Chinese independent refiners, commonly known as teapots, are increasingly buying discounted Iranian crude oil to replace supplies from Venezuela that have fallen sharply in recent weeks, according to sources familiar with the matter.

The refiners are drawing on Iranian oil held in storage tanks and on ships, following disruptions to Venezuelan shipments after the United States asserted control over Venezuela’s oil exports last month. The decline in Venezuelan supply has forced Chinese buyers to seek alternative sources to meet demand.

Venezuelan crude shipments to China dropped significantly from mid-December after Washington imposed restrictions on sanctioned vessels as part of its actions against the government of President Nicolas Maduro.
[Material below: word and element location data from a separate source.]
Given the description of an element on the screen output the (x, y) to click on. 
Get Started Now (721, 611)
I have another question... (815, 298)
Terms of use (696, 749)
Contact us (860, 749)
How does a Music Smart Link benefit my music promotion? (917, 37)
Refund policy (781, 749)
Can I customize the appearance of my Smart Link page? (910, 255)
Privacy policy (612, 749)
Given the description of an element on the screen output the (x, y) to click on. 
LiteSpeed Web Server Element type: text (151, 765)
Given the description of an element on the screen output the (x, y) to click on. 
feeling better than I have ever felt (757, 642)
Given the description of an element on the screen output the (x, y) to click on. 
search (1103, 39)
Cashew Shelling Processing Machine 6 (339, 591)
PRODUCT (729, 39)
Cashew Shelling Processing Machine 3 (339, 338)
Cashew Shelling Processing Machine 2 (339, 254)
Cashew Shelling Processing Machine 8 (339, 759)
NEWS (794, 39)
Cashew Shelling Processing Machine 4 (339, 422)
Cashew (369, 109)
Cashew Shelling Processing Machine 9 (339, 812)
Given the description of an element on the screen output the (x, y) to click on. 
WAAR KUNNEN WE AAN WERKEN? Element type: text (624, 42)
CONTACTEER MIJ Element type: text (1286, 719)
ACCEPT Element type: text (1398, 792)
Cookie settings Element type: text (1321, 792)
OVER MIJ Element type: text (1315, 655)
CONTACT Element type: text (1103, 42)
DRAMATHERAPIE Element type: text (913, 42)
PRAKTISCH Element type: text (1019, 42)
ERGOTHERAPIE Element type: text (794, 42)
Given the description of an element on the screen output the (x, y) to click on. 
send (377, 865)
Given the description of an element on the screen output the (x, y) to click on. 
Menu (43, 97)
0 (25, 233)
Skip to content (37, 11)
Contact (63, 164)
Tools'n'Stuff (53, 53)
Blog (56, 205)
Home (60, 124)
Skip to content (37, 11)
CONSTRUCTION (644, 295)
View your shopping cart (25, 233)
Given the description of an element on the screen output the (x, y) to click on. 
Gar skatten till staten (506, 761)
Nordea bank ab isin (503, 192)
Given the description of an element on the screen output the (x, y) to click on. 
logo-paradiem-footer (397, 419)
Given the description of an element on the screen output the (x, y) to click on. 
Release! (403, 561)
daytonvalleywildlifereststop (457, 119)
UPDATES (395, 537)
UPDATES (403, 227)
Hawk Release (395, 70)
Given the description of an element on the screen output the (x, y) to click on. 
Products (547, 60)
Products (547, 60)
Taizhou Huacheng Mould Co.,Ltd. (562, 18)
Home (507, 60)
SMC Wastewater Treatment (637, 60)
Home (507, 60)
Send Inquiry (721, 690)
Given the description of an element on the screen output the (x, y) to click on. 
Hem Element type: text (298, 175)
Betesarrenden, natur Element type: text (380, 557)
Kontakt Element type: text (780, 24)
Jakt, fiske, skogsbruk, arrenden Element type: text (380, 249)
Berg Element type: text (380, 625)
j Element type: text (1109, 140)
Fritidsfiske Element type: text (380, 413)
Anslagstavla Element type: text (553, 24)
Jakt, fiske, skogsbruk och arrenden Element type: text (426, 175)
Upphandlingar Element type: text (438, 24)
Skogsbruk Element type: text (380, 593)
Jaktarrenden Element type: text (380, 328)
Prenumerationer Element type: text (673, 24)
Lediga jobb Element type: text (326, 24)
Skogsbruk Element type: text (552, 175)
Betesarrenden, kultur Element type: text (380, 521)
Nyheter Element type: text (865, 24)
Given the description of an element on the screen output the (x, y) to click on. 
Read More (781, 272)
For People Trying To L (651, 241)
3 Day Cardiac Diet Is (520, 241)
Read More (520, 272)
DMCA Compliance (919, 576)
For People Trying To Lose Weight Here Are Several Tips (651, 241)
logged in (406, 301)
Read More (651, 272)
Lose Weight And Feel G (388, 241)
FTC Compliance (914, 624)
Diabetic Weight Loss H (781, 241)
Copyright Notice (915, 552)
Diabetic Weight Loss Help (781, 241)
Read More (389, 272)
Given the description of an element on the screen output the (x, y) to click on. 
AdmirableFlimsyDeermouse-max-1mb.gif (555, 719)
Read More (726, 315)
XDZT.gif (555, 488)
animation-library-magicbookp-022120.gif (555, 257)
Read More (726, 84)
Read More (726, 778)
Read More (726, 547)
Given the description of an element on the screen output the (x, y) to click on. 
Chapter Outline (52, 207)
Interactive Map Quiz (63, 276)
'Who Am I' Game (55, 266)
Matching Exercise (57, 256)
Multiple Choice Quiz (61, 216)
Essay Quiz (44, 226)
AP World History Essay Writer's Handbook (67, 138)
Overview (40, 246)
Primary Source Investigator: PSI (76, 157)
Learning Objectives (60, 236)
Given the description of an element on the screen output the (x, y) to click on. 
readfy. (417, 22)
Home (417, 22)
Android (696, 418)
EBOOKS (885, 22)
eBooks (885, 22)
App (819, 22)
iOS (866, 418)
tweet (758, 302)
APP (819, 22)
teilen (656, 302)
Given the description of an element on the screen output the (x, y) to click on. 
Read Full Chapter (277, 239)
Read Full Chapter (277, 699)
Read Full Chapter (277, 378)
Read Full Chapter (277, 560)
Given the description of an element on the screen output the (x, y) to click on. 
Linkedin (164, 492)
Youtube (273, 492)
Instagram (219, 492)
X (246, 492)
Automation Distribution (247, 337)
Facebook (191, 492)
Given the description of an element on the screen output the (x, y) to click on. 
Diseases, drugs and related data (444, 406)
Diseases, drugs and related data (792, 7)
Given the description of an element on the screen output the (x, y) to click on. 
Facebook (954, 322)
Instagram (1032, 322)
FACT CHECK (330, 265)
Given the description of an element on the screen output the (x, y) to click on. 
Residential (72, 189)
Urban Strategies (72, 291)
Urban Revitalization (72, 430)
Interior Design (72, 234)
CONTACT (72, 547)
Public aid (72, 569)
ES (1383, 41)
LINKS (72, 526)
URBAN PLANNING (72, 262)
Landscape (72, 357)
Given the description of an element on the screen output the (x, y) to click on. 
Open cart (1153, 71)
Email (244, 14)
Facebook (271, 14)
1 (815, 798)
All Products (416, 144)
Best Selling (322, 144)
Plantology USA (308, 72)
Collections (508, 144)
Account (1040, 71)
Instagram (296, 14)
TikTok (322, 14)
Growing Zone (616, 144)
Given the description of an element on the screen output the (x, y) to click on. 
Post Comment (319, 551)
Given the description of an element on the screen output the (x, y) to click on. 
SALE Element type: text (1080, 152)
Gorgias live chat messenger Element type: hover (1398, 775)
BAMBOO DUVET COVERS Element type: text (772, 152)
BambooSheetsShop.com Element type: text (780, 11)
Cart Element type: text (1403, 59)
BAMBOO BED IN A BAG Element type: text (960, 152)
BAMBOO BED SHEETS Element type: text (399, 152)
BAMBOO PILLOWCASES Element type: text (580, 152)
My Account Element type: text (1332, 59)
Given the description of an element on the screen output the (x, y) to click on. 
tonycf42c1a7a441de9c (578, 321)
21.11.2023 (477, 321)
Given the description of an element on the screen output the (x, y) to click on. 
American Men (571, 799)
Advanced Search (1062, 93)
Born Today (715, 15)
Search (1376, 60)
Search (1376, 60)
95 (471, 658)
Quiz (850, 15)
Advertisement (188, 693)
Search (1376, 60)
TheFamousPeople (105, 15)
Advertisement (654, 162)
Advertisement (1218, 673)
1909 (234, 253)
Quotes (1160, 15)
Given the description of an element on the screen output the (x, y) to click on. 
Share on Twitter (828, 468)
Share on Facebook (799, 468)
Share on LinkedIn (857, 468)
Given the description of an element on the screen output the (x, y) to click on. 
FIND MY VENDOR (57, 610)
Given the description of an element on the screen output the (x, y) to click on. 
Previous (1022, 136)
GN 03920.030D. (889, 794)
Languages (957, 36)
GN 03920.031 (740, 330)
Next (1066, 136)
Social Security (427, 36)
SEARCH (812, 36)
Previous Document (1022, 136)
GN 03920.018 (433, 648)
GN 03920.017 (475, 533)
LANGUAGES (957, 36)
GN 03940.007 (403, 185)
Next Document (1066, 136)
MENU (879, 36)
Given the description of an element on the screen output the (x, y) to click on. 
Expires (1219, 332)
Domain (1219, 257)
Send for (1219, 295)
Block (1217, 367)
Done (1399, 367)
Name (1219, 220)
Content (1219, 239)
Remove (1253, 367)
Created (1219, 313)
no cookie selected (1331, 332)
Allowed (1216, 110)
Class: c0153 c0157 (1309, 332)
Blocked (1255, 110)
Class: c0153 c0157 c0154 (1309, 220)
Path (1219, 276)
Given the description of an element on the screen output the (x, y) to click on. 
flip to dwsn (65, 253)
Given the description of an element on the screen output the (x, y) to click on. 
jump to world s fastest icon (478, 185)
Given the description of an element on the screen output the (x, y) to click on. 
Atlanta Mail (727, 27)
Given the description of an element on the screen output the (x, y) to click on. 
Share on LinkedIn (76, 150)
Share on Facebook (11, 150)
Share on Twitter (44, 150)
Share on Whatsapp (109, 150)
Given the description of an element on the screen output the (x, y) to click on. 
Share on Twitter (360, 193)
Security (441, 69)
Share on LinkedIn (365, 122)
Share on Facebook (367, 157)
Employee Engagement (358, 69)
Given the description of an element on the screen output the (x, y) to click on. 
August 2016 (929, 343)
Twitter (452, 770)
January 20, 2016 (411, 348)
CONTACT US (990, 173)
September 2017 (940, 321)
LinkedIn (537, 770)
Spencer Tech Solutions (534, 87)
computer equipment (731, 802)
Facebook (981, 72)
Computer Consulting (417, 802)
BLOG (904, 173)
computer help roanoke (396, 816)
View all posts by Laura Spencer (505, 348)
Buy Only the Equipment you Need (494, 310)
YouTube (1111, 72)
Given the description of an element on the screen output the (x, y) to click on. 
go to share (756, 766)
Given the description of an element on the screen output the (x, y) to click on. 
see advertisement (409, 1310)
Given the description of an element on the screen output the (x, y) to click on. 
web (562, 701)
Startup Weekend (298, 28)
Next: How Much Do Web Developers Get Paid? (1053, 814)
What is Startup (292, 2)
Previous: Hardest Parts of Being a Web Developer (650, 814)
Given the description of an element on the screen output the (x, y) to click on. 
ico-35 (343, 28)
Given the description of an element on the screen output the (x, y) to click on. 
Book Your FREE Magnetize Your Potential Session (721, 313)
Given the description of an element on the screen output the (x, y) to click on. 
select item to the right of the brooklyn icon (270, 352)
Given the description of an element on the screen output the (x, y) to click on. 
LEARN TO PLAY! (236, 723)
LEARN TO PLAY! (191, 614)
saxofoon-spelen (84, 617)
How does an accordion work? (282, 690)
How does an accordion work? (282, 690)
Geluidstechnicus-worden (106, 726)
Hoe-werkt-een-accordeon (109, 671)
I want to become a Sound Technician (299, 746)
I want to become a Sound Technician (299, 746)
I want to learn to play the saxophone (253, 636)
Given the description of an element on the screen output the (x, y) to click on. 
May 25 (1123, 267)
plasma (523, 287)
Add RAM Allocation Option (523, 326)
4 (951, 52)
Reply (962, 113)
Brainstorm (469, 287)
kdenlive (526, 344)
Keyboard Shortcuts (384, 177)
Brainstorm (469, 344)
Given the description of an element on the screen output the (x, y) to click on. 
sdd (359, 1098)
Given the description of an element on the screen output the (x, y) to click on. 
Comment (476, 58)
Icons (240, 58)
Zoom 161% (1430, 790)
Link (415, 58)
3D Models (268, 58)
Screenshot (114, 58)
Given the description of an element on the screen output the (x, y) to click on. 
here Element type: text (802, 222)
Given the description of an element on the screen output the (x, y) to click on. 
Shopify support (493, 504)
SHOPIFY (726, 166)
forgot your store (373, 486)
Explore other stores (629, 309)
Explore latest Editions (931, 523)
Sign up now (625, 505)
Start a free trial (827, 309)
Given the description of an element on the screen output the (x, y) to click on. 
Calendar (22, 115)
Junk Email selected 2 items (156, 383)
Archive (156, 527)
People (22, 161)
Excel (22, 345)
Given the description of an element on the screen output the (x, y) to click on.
The United States has since indicated plans to oversee Venezuela’s oil sales and revenues.

Sources said Iranian heavy crude has emerged as the preferred replacement due to its lower price. Supplies of Iranian oil stored in Asia are being gradually drawn down to offset the shortfall from Venezuela.

Data showed that Venezuelan-origin crude held in floating storage in Asia declined sharply in January, while Iranian oil inventories also dipped during the same period as demand from Chinese refiners increased.

The shift highlights changing crude oil trade flows in Asia as refiners adjust to geopolitical developments affecting major oil-producing countries.